=== Begin Enclosure ===

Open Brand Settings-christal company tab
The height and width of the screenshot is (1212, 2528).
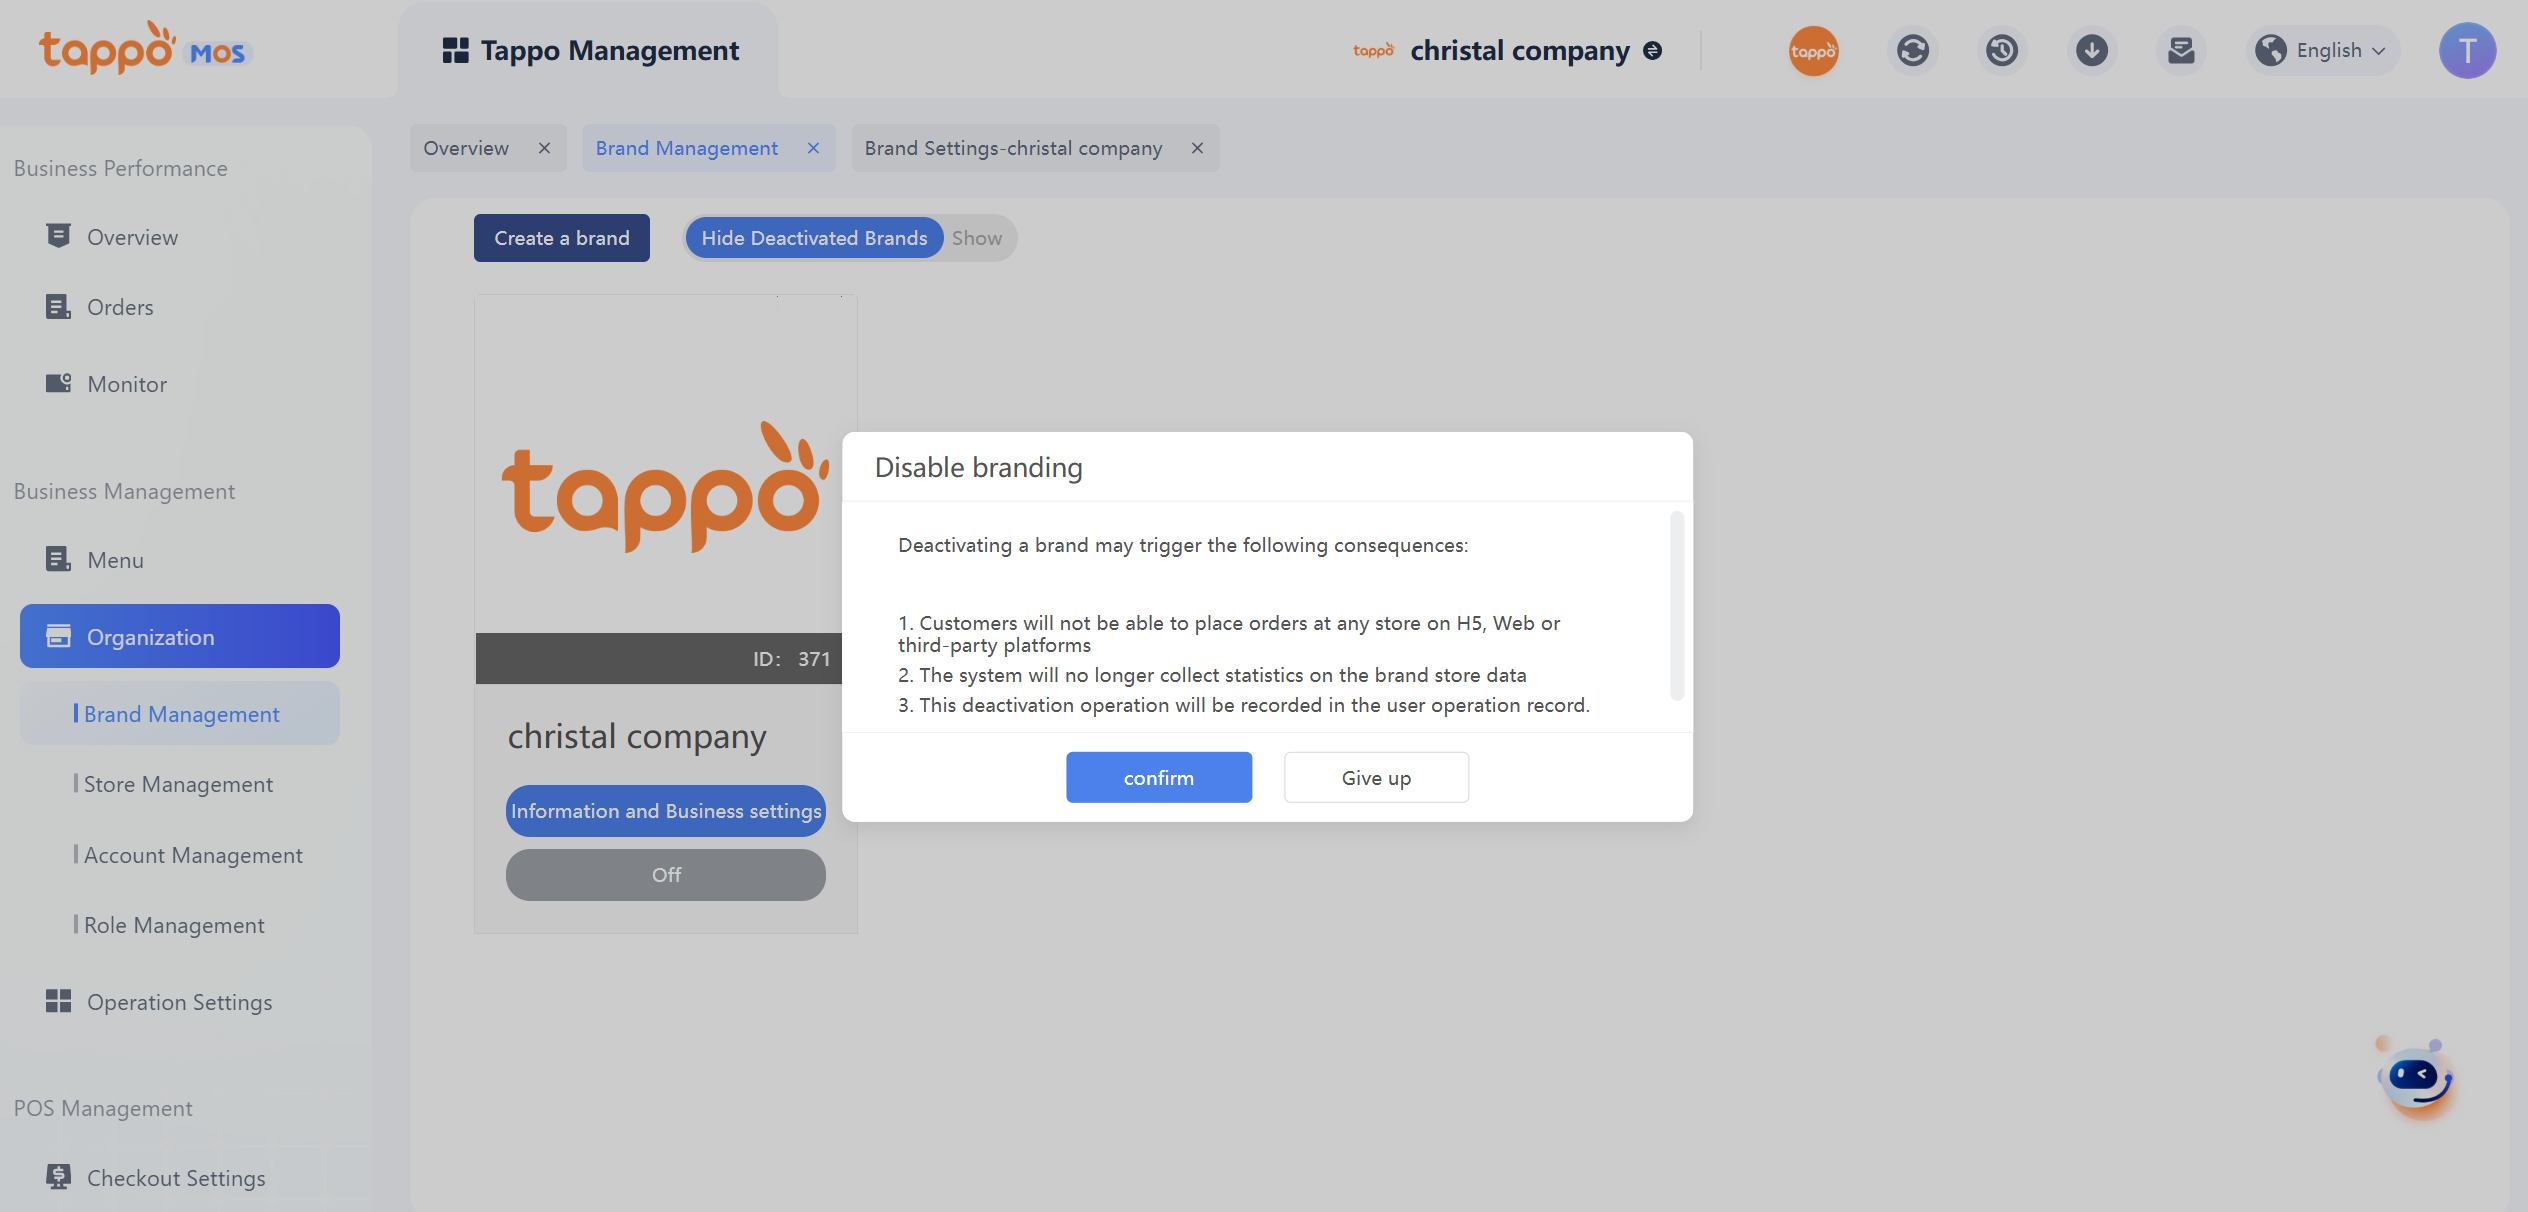pyautogui.click(x=1013, y=148)
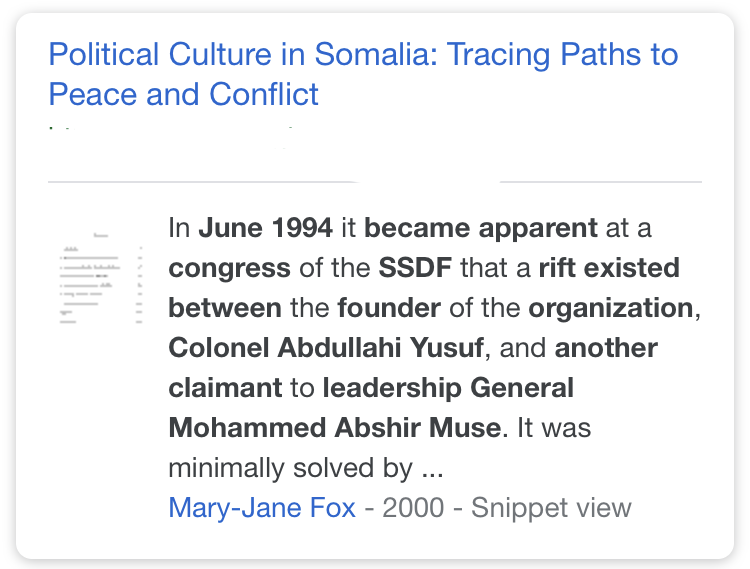
Task: Click the Snippet view label
Action: coord(551,507)
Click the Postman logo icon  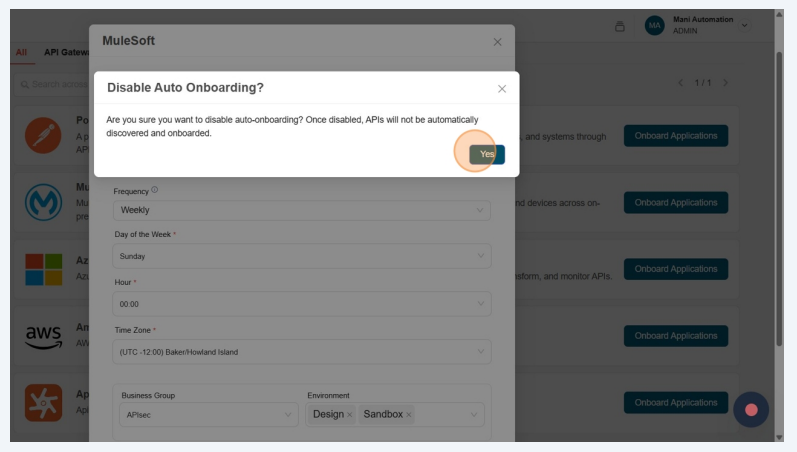43,135
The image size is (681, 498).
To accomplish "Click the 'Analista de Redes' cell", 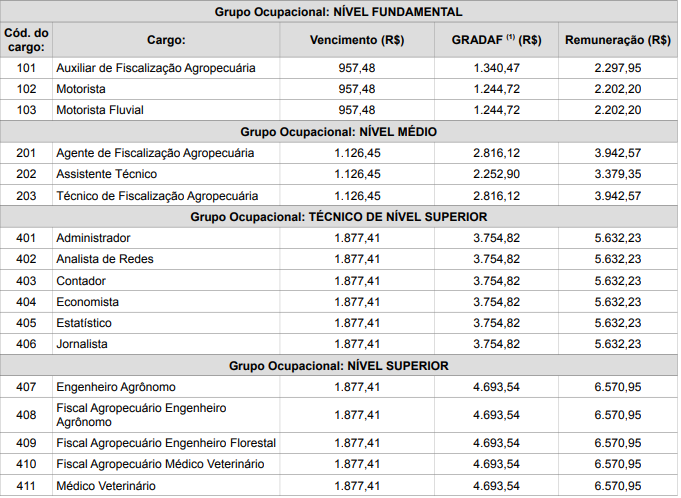I will tap(104, 259).
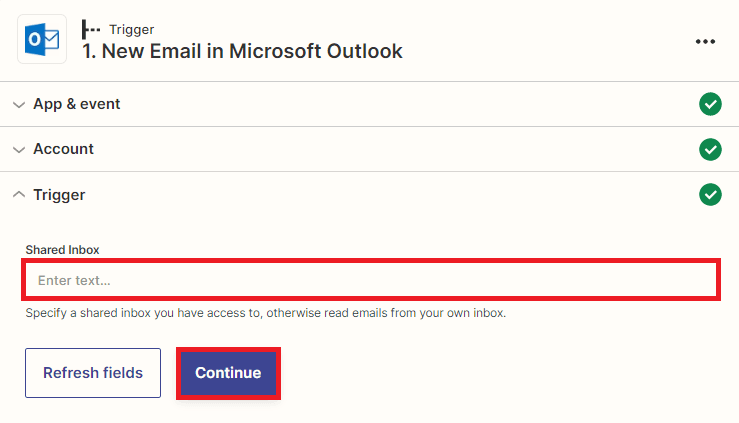Expand the Account section chevron
The width and height of the screenshot is (739, 423).
pyautogui.click(x=19, y=149)
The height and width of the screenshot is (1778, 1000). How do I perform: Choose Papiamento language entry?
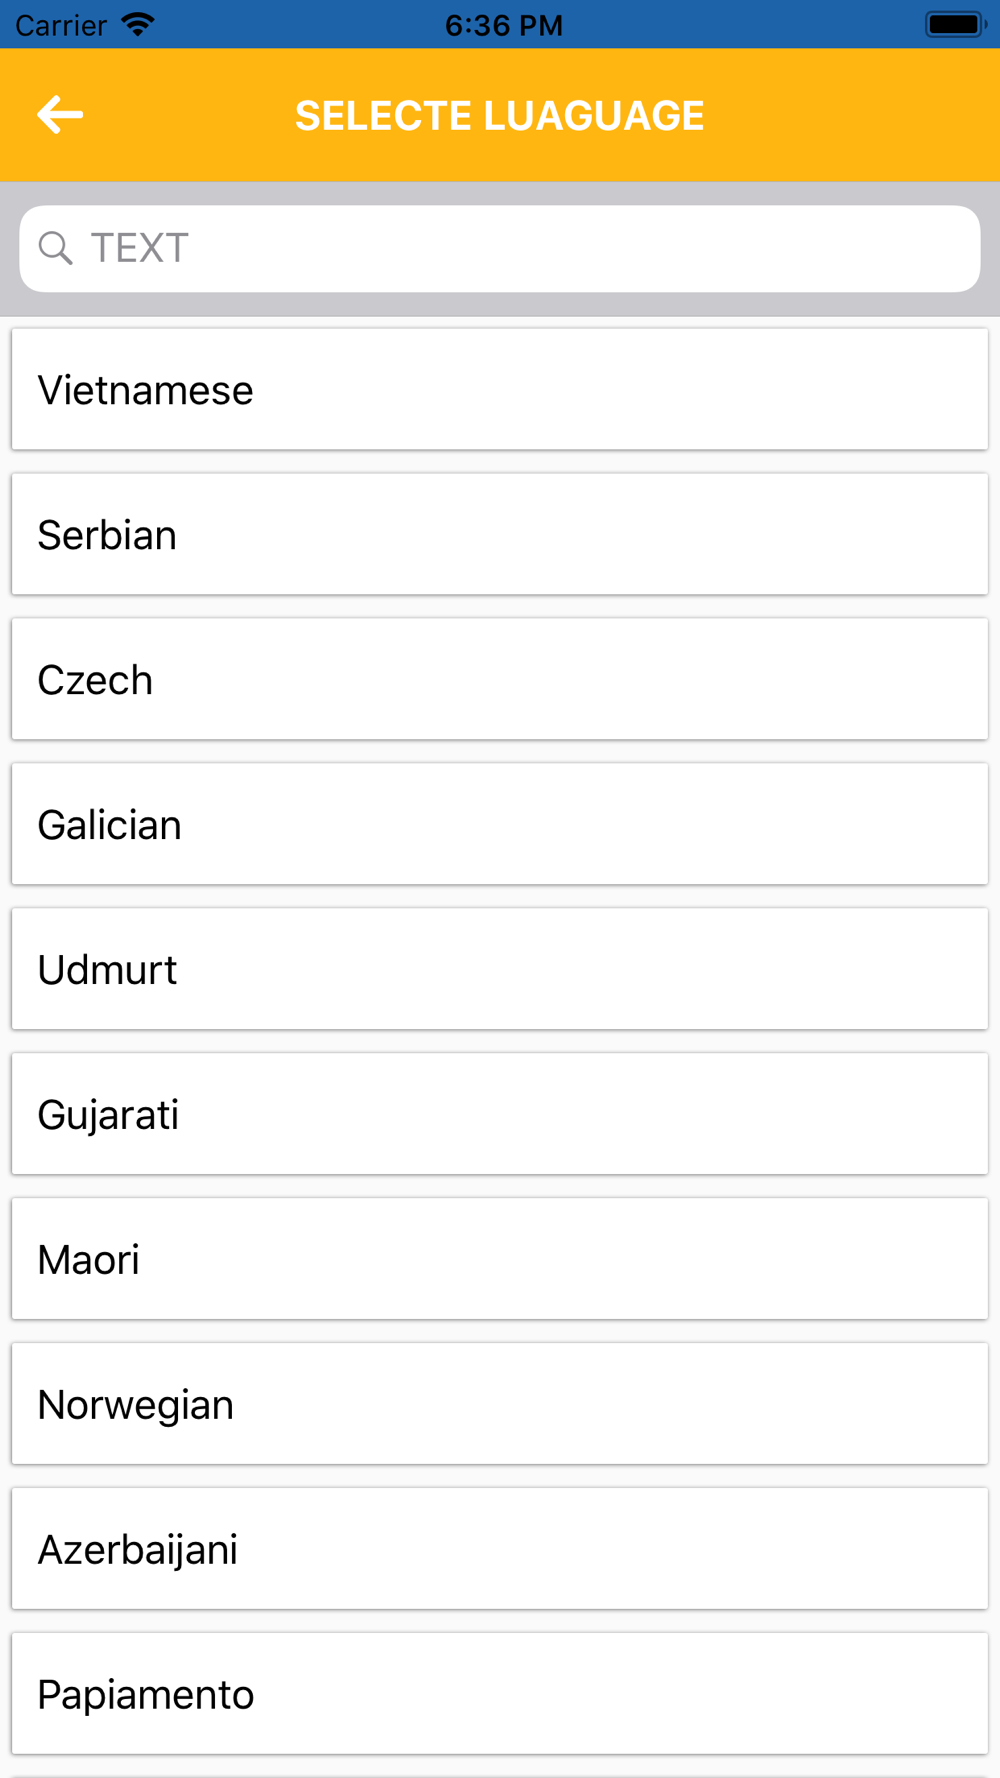coord(500,1694)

=== End Enclosure ===

- [WHAT THE TASK ASKS]:
The required output consists only of the lines from the one containing "The height and width of the screenshot is (1778, 1000)." to the last line of the material, reproduced exactly, pictures excluded.

- [REPLY TO THE EXERCISE]:
The height and width of the screenshot is (1778, 1000). How do I perform: Choose Papiamento language entry?
coord(500,1694)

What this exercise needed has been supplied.